* [OBJECTIVE] Convert the records starting with the line containing "The image size is (1456, 819). In" and going on through the line containing "coordinates (51, 80)." into a two-column CSV with the headers instruction and response. Give one row per record, putting its text and its answer each in a single quoted field and replacing any line breaks with spaces.

═══ PROVIDED MATERIAL ═══

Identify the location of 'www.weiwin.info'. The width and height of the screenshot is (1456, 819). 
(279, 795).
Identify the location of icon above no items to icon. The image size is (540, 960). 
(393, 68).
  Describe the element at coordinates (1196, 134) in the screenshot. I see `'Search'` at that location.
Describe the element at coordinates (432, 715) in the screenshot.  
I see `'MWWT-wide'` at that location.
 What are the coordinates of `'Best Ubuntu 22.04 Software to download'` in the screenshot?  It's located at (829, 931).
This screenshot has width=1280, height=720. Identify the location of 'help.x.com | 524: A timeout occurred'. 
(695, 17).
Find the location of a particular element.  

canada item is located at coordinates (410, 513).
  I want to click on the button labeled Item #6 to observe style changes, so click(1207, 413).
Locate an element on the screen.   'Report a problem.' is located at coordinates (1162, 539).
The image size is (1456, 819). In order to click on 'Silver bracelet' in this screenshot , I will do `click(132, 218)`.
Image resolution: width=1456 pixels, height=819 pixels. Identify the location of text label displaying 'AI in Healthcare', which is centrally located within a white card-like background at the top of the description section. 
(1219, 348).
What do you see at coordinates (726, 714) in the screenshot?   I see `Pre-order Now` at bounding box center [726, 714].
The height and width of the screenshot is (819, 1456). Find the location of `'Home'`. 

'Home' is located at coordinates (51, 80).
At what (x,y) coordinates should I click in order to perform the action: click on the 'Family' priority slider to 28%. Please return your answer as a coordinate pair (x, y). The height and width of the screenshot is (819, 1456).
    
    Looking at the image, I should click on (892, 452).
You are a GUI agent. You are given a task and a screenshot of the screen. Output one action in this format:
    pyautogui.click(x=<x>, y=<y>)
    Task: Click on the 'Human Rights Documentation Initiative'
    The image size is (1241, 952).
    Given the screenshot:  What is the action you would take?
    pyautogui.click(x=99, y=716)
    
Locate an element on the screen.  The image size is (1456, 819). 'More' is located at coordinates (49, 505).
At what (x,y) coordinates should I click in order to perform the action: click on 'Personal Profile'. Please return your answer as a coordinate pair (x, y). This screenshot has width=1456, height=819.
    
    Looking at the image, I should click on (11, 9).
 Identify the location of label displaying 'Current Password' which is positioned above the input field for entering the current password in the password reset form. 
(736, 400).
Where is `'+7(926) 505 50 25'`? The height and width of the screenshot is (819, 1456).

═══

* [WRITTEN SOLUTION]
instruction,response
"The image size is (1456, 819). In order to click on 'Silver bracelet' in this screenshot",", I will do `click(132, 218)`."
"Image resolution: width=1456 pixels, height=819 pixels. Identify the location of text label displaying 'AI in Healthcare', which is centrally located within a white card-like background at the top of the description section.","(1219, 348)."
"What do you see at coordinates (726, 714) in the screenshot?","I see `Pre-order Now` at bounding box center [726, 714]."
"The height and width of the screenshot is (819, 1456). Find the location of `'Home'`.","'Home' is located at coordinates (51, 80)."